(DATA EXTRACT):
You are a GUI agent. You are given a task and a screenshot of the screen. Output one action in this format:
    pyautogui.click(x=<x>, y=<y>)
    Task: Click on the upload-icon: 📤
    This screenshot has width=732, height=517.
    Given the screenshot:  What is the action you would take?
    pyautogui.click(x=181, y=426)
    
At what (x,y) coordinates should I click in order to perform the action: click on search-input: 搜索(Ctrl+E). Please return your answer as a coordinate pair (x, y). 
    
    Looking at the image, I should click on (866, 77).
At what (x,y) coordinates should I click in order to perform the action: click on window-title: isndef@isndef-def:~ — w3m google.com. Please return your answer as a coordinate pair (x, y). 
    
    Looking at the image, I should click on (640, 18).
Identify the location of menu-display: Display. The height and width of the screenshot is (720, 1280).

(YOUR OBJECTIVE): Print every one of the records above again, line for line and character for character, without changing anything.

(WRITTEN ANSWER):
You are a GUI agent. You are given a task and a screenshot of the screen. Output one action in this format:
    pyautogui.click(x=<x>, y=<y>)
    Task: Click on the upload-icon: 📤
    This screenshot has width=732, height=517.
    Given the screenshot:  What is the action you would take?
    pyautogui.click(x=181, y=426)
    
At what (x,y) coordinates should I click in order to perform the action: click on search-input: 搜索(Ctrl+E). Please return your answer as a coordinate pair (x, y). 
    
    Looking at the image, I should click on (866, 77).
At what (x,y) coordinates should I click in order to perform the action: click on window-title: isndef@isndef-def:~ — w3m google.com. Please return your answer as a coordinate pair (x, y). 
    
    Looking at the image, I should click on (640, 18).
Identify the location of menu-display: Display. The height and width of the screenshot is (720, 1280).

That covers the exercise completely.